George Barwood george.barwood at blueyonder.co.uk
Wed Jun 1 21:11:40 UTC 2011


----- Original Message ----- 
From: "Edward Lewis" <Ed.Lewis at neustar.biz>
To: "George Barwood" <george.barwood at blueyonder.co.uk>
Cc: "Stephane Bortzmeyer" <bortzmeyer at nic.fr>; "Paul Wouters" <paul at xelerance.com>; <dns-operations at mail.dns-oarc.net>
Sent: Wednesday, June 01, 2011 5:59 PM
Subject: Re: [dns-operations] .fr has 5 DNSKEYs


> At 17:18 +0100 6/1/11, George Barwood wrote:
> 
>>The other point : is it true that after the detected compomise of a key,
>>having a rescue key allows security to be restored faster.
> 
> Faster...than not having a rescue key?  Yes.
> 
>>You can start signing with rescue key, but the attacker can still
>>forge responses until the old DNSKEY RRsets have expired. So that's
>>not clear.
> 
> The goal is to 1) cause no more harm and 2) remove the old key's 
> effectiveness as quickly as possible.  By not having a rescue key you 
> have the choice to shock the system (violate #1) or introduce the new 
> key gracefully (lengthen the time to achieve #2).

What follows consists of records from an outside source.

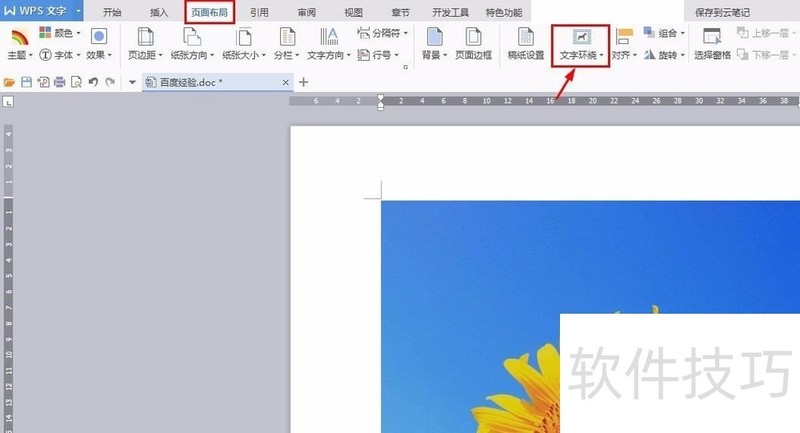Click the undo arrow in quick toolbar
This screenshot has height=433, width=800.
pyautogui.click(x=92, y=81)
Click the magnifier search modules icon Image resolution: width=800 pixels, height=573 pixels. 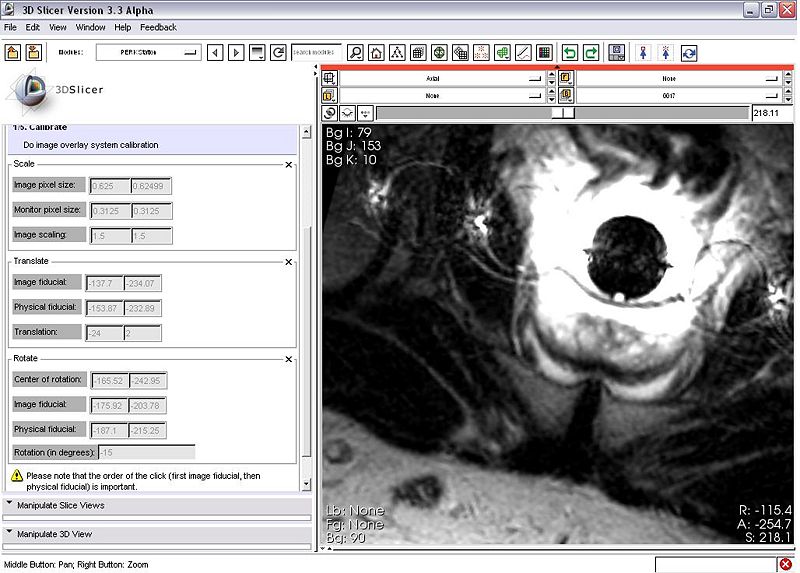(x=355, y=52)
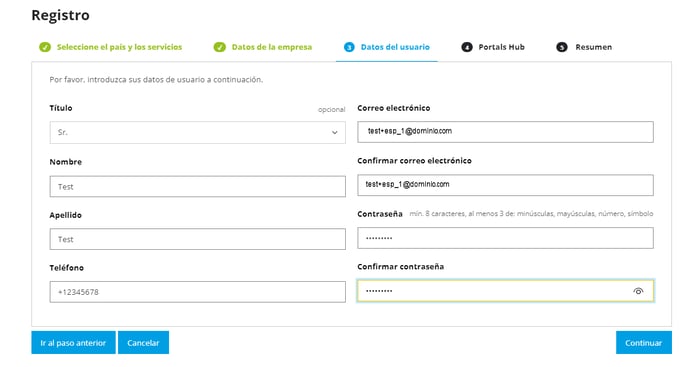Open the Datos de la empresa step
This screenshot has width=688, height=367.
(272, 47)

What I'm suggesting is that doing the job gracefully
(1) Doesn't lengthen the time to achieve security,
(2) Isn't any quicker if you have a rescue key.

To make things concrete, suppose every record has a TTL of 1 day,
and every signature has an expiry of 1 week from time of signing.

Suppose we have detected that a  ZSK has been compromised.
A powerful attacker ( say one that has been installed into a router,
so can forge packets at will ) can feed the old DNSKEY RRset,
and forged signed zone data to a victim client, and the client will continue
to accept it as valid until the signature on the DNSKEY RRset
expires ( 1 week ). 

But rolling the ZSK in this situation only takes about 2 days or so
( introduce new ZSK, wait 1 day for DNSKEY to propagate, start
signing with new ZSK, wait 1 day for old RRSIGs to expire, remove old ZSK ).

The extra 1 day saved is lost, because we are in any case insecure for 1 week.
Only if the signature expiry time is less than 2 x TTL is there any saving,
and I don't think this is typical ( I expect this analysis isn't exactly right,
I'm just trying to give a rough outline ).